I wish figures were hyperlinked to their larger size versions; figure 2 which is an important one to understand is unreadable; same problems with figure 5, and 7.
I did like the authors' tripartite approach the energy harvesting and utilization problem.
Surely, the approach can be extended to multiple spring mass systems; such an ensemble has the advantage of not needing fine tuning to optimize a system as long as the bounds of the dominant resonant frequencies are known.
FYI, Stephane Boisseau and Ghislain Despesse at the CEA-Leti (France) also contributed the article, entitled: "Energy harvesting, wireless sensor networks & opportunities for industrial applications".
The link to the article is: http://www.eetimes.com/design/smart-energy-design/4237022/Energy-harvesting--wireless-sensor-networks---opportunities-for-industrial-applications
Click on the link below to check out the collection of the Design Articles, Case Studies, Product How-To articles, Teardowns, etc... related to energy scavenging that have been published on Smart Energy Designline.
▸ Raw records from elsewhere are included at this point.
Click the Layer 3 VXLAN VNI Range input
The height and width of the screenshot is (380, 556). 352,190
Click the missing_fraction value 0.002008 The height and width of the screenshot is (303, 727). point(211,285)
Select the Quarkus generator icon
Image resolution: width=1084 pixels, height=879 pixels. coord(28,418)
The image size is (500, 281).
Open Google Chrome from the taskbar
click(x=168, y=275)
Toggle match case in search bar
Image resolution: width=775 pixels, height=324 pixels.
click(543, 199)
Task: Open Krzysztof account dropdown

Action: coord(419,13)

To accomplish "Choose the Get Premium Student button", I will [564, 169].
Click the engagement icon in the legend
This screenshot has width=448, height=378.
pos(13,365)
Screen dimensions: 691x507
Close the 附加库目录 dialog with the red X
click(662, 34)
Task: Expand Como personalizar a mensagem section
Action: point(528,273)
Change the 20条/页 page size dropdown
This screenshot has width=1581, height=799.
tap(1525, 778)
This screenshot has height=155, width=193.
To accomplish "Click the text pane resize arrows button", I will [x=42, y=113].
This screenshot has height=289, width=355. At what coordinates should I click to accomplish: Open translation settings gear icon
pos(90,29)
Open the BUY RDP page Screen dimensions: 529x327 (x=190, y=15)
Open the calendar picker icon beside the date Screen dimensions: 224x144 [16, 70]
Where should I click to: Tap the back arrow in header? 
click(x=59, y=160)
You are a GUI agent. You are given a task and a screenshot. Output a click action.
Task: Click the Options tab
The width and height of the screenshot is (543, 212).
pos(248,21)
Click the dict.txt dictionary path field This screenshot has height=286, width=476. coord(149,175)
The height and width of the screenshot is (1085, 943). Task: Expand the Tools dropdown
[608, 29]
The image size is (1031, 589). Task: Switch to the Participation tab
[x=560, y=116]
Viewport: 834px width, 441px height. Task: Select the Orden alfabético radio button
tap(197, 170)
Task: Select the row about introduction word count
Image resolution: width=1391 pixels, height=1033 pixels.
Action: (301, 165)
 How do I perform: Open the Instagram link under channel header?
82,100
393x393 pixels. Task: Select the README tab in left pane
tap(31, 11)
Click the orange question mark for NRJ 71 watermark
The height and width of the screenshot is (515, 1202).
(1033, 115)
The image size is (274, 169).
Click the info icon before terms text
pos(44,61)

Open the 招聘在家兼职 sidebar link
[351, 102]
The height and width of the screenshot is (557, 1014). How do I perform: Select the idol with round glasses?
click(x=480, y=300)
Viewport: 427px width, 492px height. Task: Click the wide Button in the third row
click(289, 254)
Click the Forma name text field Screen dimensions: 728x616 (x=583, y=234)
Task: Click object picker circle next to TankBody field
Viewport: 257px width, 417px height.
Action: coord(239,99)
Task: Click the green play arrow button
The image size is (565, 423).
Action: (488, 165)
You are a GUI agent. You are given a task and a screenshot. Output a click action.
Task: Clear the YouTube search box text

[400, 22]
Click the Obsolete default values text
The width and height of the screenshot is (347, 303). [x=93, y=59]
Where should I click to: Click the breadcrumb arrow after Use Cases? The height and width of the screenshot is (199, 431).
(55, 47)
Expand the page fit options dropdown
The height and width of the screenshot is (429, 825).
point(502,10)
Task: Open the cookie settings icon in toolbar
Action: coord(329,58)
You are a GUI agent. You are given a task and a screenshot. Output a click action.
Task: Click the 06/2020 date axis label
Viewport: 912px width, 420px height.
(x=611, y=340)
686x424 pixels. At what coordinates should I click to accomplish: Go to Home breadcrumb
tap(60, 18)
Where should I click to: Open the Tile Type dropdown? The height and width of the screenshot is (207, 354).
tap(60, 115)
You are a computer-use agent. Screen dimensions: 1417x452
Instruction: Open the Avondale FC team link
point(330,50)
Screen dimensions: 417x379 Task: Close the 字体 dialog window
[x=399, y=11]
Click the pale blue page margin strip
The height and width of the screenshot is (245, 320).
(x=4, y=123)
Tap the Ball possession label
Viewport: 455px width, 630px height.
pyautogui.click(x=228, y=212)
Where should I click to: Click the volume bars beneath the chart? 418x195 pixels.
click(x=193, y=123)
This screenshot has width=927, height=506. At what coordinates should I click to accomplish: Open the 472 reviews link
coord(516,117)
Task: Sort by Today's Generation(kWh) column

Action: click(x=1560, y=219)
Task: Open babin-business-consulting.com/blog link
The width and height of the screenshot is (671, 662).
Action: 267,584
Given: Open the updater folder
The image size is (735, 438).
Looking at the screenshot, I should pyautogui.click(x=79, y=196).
Click here: http://www.eetimes.com/design/smart-energy-design/4372778/Energy-harvesting---Design-archive
Check back frequently. The list will be updated as new articles arrive.
@anne-francoise.pele; I appreciate the follow up and the links (& the larger versions of figures in the article!).
The need for cost-effective energy harvesting sensor nodes can not be overstated and is critical to deploying sensor networks for infrastructure monitoring.